Elle fixa un point sur le sol, abandonnant les corps allongés sur le lit.

Pars, Camille. Pars vite, loin, et longtemps. Cito, longe, tarde.

Camille essaya de bouger, mais elle s’aperçut que ses cuisses n’étaient pas capables de la tenir debout. Elle baissa plus encore les yeux et se concentra ardemment sur le bout de ses pieds. Sur ses bottes en cuir noir dont elle détailla intensément le bout carré, la boucle latérale, les replis grisés de poussière, le talon biseauté par la marche.

Tes bottes, Camille, regarde tes bottes.

Je les regarde.

Une chance qu’elle n’ait pas quitté ses chaussures. Pieds nus et désarmée, elle n’aurait plus été en mesure d’aller où que ce soit. Peut-être qu’elle serait restée là, fichée sur cette malle, avec son foret dans le front. Un foret à béton, certainement, pas un foret à bois. Regarde tes bottes, puisque tu les as. Regarde-les bien. Et cours, Camille.

Mais c’était trop tôt. Ses jambes reposaient comme des drapeaux affalés sur le bois de la malle. Ne lève pas la tête, ne regarde pas.

Bien sûr qu’elle savait. Ça avait toujours été comme ça. Il y avait toujours eu des filles, beaucoup d’autres filles, pour des séjours variables, cela dépendait de la résistance de la fille, Adamsberg laissant toute situation se déliter jusqu’à épuisement. Bien sûr qu’il y en avait toujours eu, des filles, qui nageaient comme des sirènes au long du fleuve, qui s’enroulaient aux berges. « Elles me touchent », disait laconiquement Jean-Baptiste. Oui, Camille savait tout cela, les moments d’éclipse, les temps voilés, tout ce qui bouillonnait là-bas, au loin. Une fois, elle avait rebroussé chemin et s’était éloignée. Elle avait oublié Jean-Baptiste Adamsberg et ses berges surpeuplées, monde de drames bruissants qui la frôlaient de trop près. Elle s’était éloignée pendant des années et avait enterré Adamsberg avec les honneurs dus à ceux que l’on a tant aimés.

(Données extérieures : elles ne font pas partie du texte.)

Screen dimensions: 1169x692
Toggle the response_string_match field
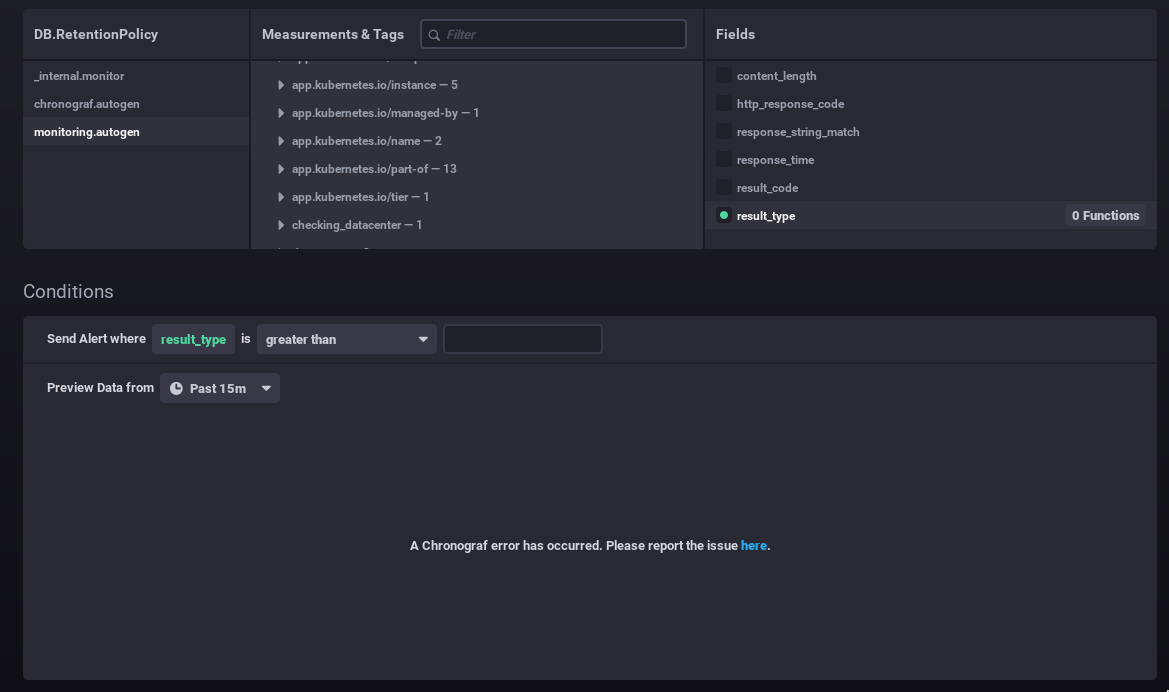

Jusqu’à ce qu’il apparaisse au détour d’une route, l’été dernier, et que sa mémoire morte lui restitue, par un tour de passe-passe assez retors, l’amont de son fleuve intact. Elle l’avait réinvesti du bout d’une botte, un pied dehors, un pied dedans, opérant un grand écart expérimental et parfois vacillant entre les bras de la liberté et ceux de Jean-Baptiste. Jusqu’à ce soir où cette percussion imprévue lui avait enfoncé ce machin dans le front. Pour une simple confusion de jour. Jean-Baptiste n’avait jamais été très sourcilleux sur les questions de dates.

A force de fixer ses bottes, ses jambes avaient retrouvé une sorte de fermeté. Sur le lit, le mouvement s’éteignait. Camille se leva très doucement et contourna la malle. Elle se glissait par la porte quand la jeune fille se dressa et poussa un cri. Camille entendit le bruit des corps qui s’affolent, Jean-Baptiste qui se mettait debout d’un bond sur le plancher et qui criait son nom.

Pars, Camille.

Je fais ce que je peux. Camille attrapa son blouson, son sac à dos, avisa le chaton perdu sur la banquette et le ramassa. Elle entendait la jeune fille parler et questionner. Fuir, rapidement. Camille dévala l’escalier et courut longtemps dans la rue. Elle s’arrêta en soufflant devant un square désert, passa par-dessus les grilles et se cala sur un banc, les genoux repliés, serrant ses bottes entre ses mains. Le machin enfoncé dans le front relâchait son étreinte.

Un jeune homme aux cheveux teints s’assit à côté d’elle.

— Ça ne va pas, affirma-t-il doucement.

Il lui déposa un baiser sur la tempe et s’éloigna en silence.